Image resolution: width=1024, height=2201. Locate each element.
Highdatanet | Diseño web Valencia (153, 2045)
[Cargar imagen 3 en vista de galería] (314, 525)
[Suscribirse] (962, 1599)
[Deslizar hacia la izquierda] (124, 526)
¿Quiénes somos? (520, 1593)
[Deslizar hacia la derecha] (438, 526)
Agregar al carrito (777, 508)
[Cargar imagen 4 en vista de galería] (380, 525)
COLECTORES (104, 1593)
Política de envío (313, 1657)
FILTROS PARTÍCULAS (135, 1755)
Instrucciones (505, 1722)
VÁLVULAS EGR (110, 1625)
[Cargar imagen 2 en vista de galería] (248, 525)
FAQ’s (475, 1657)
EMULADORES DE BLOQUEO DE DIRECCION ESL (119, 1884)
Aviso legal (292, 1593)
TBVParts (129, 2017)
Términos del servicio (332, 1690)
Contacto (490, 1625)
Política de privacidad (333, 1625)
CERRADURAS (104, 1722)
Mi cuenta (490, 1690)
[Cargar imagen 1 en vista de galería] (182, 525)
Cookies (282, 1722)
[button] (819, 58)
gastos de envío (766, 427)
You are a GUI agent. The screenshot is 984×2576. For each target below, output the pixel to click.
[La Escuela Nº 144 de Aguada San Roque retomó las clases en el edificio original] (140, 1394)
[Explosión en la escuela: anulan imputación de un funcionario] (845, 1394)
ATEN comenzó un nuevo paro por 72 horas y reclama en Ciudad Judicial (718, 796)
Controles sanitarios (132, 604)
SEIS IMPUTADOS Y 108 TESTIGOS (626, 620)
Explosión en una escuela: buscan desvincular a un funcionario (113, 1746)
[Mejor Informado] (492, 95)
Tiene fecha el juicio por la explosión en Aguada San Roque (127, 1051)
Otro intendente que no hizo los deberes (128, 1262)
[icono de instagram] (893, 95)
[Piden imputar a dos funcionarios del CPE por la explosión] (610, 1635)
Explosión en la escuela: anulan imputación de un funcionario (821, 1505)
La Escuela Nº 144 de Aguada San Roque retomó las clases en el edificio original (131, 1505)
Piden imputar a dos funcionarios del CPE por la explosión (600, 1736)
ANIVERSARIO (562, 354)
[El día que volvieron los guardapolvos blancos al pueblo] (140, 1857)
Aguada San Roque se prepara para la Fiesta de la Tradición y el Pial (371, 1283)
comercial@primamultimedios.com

───

=== Exercise prompt ===
Where the data above reaches the line holding "[Piden imputar a", begin printing, and stop after the line holding "original (131, 1505)". Each line must be reproduced exactly, with nothing else added.

=== Task response ===
[Piden imputar a dos funcionarios del CPE por la explosión] (610, 1635)
Explosión en la escuela: anulan imputación de un funcionario (821, 1505)
La Escuela Nº 144 de Aguada San Roque retomó las clases en el edificio original (131, 1505)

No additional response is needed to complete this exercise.